To assess the association between clinical and MRI characteristics of arterial ischaemic stroke (AIS) and the 3-year risk of post-stroke epilepsy (PSE) in paediatric patients. Retrospective cohort study. Database from a single tertiary referral centre for paediatric stroke in Chile. Two hundred seven neonates and children (1 day to 18 years) with a first-ever supratentorial AIS diagnosed between January 2003 and December 2019 were evaluated. Diagnosis of PSE and explanatory variables were consecutively recorded from hospital inpatient and annual outpatient records in a predesigned database. Competing risk analysis (competing events: death and loss to follow-up) of multiple Cox proportional hazards regression was performed to estimate adjusted subhazard ratios (SHRs) of PSE. Confidence intervals (95% CI) were calculated using bootstrap resampling (1000 replications). Interaction terms were added to investigate moderating effects. The 3-year incidence rate of PSE was 166.5 per 1000 person-years (neonatal: 150.1; childhood: 173.9). The 3-year cumulative incidence was 33%. Patients with acute symptomatic non-status seizures (SHR = 3.13; 95% CI = 1.43–6.82), status epilepticus (SHR = 5.16; 95% CI = 1.90–13.96), abnormal discharge neurological status (SHR = 2.52; 95% CI = 1.12–5.63), cortical lesions (SHR = 2.93; 95% CI = 1.48–5.81), and multifocal infarcts with stroke size < 5% of supratentorial brain volume (SHR = 3.49; 95% CI = 1.44–8.46) had a higher risk of PSE.

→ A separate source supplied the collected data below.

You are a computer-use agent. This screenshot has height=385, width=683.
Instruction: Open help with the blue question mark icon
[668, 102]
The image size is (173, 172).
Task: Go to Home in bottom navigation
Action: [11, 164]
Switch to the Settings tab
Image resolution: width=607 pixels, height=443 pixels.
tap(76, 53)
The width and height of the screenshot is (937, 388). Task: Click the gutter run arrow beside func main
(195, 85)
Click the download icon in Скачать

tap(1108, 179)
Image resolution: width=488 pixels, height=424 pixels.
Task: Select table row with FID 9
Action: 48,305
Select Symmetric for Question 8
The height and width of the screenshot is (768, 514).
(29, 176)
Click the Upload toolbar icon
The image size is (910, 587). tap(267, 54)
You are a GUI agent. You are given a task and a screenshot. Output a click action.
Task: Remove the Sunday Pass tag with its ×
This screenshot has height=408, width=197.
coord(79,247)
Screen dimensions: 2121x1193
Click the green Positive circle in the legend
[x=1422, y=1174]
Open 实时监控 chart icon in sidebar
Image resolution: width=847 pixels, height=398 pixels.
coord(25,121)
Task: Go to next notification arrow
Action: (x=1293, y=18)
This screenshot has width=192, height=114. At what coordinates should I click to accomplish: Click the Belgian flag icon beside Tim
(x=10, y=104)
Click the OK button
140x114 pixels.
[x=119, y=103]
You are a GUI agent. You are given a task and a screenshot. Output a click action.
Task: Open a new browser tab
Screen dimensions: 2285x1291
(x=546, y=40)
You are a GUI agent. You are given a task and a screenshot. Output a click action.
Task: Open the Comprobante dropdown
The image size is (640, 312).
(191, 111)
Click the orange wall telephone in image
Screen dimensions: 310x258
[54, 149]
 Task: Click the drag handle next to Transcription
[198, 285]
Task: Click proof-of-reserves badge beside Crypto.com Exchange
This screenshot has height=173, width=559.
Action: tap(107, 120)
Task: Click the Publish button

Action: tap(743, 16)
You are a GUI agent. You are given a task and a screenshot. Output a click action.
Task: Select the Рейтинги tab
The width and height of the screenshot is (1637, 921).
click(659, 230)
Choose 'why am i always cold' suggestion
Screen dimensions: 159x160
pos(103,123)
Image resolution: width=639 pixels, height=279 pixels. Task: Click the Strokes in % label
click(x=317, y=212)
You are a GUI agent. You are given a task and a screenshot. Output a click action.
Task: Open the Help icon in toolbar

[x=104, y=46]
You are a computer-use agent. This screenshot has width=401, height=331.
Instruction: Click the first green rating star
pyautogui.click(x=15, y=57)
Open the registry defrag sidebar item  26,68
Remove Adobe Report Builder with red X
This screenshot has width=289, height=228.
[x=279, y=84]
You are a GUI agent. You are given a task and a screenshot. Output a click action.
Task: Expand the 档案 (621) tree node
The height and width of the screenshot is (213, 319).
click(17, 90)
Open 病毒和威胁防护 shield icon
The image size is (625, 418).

Conclusion: This study identified specific and reliable acute clinical and imaging predictors of PSE in paediatric patients, helping clinicians identify high-risk patients with potential implications for treatment decisions.
What is Known:
• Numerous risk factors have been proposed for post-stroke epilepsy, but there is a lack of studies evaluating these variables while accounting for confounding factors and competing risks over time.
What is New:
• After adjustment for competing events, acute symptomatic seizures, both non-status and status epilepticus, abnormal mental status or motor neurological examination at hospital discharge, cortical involvement, and multifocal ischaemic lesions in small strokes are all independent predictors of post-stroke epilepsy.
• Knowing the predictors of post-stroke epilepsy is essential for clinicians to make well-informed and effective decisions about treatment.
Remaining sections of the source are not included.